■ WORK TO COMPLETE ■
Copy out, word for word and with nothing left out, the stretch of items from the line containing "The height and width of the screenshot is (811, 1512). Identify" through the line containing "new tab is located at coordinates (289, 19).", including both of those lines.

■ PROVIDED ENTRIES ■
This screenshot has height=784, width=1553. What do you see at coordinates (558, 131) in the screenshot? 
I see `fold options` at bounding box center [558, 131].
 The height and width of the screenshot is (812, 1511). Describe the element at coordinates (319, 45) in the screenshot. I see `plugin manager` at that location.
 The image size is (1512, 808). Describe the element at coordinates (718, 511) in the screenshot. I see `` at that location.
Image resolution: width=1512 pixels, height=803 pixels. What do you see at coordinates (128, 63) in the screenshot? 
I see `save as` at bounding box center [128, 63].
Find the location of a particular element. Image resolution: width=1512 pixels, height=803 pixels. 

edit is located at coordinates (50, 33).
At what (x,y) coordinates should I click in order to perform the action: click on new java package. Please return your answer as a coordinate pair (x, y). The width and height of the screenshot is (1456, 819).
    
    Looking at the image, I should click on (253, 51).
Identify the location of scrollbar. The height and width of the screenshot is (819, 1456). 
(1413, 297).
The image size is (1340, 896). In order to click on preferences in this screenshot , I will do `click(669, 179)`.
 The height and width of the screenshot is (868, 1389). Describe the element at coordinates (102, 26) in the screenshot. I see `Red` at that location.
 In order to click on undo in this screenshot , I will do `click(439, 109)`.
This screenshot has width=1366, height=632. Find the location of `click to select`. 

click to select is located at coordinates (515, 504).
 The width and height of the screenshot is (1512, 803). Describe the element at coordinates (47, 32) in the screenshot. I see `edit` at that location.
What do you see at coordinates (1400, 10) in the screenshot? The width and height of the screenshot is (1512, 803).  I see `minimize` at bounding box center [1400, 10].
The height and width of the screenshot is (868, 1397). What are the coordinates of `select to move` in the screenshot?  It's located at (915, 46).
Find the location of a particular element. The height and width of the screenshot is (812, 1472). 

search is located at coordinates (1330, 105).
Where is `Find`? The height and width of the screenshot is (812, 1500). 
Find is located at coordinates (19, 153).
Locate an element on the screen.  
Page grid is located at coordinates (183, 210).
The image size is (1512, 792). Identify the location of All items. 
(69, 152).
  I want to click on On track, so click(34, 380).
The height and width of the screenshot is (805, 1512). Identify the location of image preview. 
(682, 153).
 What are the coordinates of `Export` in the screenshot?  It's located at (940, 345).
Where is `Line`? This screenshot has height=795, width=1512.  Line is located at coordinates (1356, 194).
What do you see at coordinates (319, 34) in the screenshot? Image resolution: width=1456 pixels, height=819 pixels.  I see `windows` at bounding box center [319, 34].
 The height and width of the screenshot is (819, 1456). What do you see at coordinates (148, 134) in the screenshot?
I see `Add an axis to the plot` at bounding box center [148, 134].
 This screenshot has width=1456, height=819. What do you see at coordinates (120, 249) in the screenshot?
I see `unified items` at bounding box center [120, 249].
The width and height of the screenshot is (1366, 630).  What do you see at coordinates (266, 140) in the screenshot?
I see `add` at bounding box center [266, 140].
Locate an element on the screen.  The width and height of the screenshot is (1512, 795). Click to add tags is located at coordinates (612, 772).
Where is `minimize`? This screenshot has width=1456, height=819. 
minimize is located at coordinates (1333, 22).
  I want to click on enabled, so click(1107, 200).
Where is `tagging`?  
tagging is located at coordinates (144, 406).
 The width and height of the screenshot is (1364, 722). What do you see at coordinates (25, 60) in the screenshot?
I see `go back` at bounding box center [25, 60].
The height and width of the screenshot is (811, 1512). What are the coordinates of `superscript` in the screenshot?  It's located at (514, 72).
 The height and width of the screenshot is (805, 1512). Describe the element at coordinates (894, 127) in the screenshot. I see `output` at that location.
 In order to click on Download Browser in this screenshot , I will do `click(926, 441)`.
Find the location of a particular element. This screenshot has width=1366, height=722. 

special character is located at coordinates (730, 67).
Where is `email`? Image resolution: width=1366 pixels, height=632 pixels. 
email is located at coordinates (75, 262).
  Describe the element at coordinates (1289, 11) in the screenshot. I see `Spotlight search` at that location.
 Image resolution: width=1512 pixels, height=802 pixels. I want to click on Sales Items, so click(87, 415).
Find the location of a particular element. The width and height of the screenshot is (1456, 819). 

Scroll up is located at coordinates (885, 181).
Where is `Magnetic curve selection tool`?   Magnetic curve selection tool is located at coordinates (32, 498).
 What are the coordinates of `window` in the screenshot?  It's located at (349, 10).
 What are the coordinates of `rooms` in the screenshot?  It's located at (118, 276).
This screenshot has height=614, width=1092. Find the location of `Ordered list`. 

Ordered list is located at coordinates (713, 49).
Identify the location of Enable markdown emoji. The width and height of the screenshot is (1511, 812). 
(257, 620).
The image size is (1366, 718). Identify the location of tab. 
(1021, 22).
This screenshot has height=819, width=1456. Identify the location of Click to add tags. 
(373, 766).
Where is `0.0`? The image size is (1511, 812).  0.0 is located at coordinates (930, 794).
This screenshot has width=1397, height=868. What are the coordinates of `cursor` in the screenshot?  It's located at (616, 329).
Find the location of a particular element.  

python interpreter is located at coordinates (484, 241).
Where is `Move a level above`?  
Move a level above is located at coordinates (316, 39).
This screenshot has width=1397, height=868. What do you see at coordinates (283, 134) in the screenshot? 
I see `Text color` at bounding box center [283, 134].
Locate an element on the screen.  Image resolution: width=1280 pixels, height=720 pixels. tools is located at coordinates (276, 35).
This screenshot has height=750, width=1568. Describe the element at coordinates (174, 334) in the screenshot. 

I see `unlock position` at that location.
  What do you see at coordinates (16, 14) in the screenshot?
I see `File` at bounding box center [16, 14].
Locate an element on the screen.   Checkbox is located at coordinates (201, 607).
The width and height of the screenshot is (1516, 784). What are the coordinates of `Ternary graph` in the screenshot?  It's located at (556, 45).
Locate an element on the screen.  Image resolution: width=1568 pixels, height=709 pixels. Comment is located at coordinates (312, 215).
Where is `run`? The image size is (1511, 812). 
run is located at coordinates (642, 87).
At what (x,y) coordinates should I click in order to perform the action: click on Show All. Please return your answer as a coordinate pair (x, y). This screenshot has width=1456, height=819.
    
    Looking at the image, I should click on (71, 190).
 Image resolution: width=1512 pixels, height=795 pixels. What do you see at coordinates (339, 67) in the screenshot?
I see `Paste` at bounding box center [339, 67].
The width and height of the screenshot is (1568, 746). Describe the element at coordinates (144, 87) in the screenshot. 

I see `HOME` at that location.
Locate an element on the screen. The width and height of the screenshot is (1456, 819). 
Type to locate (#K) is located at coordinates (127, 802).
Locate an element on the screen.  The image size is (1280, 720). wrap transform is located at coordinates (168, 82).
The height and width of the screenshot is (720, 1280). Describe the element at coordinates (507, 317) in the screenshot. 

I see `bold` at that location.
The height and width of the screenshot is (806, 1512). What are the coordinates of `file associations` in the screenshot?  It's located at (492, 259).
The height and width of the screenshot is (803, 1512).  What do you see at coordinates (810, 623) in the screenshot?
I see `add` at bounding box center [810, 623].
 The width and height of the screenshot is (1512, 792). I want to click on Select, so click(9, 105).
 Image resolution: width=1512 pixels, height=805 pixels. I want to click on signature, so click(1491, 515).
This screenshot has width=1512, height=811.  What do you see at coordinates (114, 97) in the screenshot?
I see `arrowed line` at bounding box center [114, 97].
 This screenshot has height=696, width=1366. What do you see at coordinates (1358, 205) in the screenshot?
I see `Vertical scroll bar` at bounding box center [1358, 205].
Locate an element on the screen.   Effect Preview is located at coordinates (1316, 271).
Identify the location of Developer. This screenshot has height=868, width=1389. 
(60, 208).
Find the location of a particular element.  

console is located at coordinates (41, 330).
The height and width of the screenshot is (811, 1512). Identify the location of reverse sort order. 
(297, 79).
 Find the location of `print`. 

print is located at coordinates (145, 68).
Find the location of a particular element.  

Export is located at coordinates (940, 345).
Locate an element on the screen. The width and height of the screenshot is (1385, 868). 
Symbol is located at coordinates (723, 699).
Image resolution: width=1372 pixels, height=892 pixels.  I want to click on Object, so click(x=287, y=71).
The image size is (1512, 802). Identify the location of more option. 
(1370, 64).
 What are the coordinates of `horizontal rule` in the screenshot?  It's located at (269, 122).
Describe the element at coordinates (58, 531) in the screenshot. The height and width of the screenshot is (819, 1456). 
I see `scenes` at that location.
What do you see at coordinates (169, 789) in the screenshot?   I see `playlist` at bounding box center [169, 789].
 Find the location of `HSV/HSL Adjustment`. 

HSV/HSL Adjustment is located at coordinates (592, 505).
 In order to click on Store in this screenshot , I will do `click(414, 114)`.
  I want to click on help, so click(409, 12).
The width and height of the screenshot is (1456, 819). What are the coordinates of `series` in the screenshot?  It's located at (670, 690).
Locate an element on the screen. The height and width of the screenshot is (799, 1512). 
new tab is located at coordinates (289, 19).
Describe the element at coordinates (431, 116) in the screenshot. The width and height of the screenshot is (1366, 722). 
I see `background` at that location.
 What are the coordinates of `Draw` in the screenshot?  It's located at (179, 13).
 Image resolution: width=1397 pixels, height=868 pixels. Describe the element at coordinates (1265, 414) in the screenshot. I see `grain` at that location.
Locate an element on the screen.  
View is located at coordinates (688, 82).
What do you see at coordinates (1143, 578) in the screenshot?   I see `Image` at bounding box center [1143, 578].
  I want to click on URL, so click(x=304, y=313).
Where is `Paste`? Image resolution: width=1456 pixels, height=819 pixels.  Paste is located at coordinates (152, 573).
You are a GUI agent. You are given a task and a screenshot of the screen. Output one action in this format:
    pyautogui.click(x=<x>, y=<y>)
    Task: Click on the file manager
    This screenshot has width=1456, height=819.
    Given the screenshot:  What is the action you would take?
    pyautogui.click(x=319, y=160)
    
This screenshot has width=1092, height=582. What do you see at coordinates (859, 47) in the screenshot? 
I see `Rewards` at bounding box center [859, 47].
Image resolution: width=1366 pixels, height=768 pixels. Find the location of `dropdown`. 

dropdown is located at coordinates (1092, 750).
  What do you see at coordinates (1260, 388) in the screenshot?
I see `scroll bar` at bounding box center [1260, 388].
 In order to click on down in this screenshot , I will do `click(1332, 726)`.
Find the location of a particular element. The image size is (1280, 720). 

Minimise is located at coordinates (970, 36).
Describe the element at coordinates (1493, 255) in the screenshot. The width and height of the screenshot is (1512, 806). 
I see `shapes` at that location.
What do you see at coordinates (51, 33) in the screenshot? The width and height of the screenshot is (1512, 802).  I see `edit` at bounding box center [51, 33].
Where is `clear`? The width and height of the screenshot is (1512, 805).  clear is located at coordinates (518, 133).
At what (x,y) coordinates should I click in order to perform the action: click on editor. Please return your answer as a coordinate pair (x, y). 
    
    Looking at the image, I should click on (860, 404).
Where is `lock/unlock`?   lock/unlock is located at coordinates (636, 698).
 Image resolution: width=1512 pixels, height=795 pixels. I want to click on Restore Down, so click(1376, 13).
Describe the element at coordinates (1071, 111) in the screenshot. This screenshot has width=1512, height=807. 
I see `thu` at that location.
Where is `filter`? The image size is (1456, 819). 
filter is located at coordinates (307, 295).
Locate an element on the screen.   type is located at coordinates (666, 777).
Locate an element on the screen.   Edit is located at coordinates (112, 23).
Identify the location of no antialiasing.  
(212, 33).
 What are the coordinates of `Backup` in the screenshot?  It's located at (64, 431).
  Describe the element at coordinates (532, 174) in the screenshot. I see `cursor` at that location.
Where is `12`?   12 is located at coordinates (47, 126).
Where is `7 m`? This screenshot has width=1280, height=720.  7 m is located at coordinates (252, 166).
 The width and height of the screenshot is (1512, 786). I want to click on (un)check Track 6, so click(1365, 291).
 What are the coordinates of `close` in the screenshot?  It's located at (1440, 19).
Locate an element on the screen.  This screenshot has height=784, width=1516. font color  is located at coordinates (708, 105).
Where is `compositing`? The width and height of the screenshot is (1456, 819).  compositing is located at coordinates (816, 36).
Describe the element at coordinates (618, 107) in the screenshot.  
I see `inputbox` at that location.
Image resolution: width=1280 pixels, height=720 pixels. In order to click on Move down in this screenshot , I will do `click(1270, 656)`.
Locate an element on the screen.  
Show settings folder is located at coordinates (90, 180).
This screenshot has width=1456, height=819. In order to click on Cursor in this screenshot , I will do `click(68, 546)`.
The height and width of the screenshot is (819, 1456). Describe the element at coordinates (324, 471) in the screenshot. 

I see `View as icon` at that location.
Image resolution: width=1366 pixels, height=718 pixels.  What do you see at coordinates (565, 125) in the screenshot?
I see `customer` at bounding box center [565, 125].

■ WRITTEN RESPONSE ■
The height and width of the screenshot is (811, 1512). Identify the location of reverse sort order. 
(297, 79).
 Find the location of `print`. 

print is located at coordinates (145, 68).
Find the location of a particular element.  

Export is located at coordinates (940, 345).
Locate an element on the screen. The width and height of the screenshot is (1385, 868). 
Symbol is located at coordinates (723, 699).
Image resolution: width=1372 pixels, height=892 pixels.  I want to click on Object, so click(x=287, y=71).
The image size is (1512, 802). Identify the location of more option. 
(1370, 64).
 What are the coordinates of `horizontal rule` in the screenshot?  It's located at (269, 122).
Describe the element at coordinates (58, 531) in the screenshot. The height and width of the screenshot is (819, 1456). 
I see `scenes` at that location.
What do you see at coordinates (169, 789) in the screenshot?   I see `playlist` at bounding box center [169, 789].
 Find the location of `HSV/HSL Adjustment`. 

HSV/HSL Adjustment is located at coordinates (592, 505).
 In order to click on Store in this screenshot , I will do `click(414, 114)`.
  I want to click on help, so click(409, 12).
The width and height of the screenshot is (1456, 819). What are the coordinates of `series` in the screenshot?  It's located at (670, 690).
Locate an element on the screen. The height and width of the screenshot is (799, 1512). 
new tab is located at coordinates (289, 19).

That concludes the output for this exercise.